> _やること_: 以下の記録のうち、文字列「file」を含む行をすべて抜き出してもらえますか。大文字と小文字は区別してください。
____ 提供データ
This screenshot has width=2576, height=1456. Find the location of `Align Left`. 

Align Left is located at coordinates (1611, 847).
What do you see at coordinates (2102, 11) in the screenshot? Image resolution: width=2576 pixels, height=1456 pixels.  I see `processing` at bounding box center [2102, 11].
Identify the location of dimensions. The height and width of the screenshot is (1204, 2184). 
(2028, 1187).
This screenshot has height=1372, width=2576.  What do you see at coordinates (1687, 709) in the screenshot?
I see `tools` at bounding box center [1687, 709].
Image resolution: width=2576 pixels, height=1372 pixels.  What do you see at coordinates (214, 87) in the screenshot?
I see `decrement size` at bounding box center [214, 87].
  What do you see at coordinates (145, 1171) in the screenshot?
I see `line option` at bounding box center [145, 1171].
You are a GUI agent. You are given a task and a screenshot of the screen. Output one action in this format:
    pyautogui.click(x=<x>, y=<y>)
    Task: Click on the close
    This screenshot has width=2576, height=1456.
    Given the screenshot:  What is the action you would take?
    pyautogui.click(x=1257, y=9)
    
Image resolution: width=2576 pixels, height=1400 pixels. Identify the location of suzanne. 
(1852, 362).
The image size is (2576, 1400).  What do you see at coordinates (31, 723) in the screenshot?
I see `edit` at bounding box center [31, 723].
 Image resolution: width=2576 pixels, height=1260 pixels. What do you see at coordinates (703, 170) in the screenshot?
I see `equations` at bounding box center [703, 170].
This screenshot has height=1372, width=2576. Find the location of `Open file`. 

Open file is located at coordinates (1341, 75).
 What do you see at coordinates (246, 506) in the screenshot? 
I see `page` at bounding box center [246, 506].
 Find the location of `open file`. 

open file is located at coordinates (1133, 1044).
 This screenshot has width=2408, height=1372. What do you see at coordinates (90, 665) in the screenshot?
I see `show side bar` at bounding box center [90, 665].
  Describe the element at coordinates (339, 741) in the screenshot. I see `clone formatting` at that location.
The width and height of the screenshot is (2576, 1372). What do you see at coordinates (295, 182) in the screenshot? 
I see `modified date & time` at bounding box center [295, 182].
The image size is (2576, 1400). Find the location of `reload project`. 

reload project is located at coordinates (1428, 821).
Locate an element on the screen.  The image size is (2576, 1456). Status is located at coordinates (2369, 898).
________
> _正解_:
This screenshot has height=1372, width=2576. Find the location of `Open file`. 
Open file is located at coordinates (1341, 75).
 Find the location of `open file`. 
open file is located at coordinates (1133, 1044).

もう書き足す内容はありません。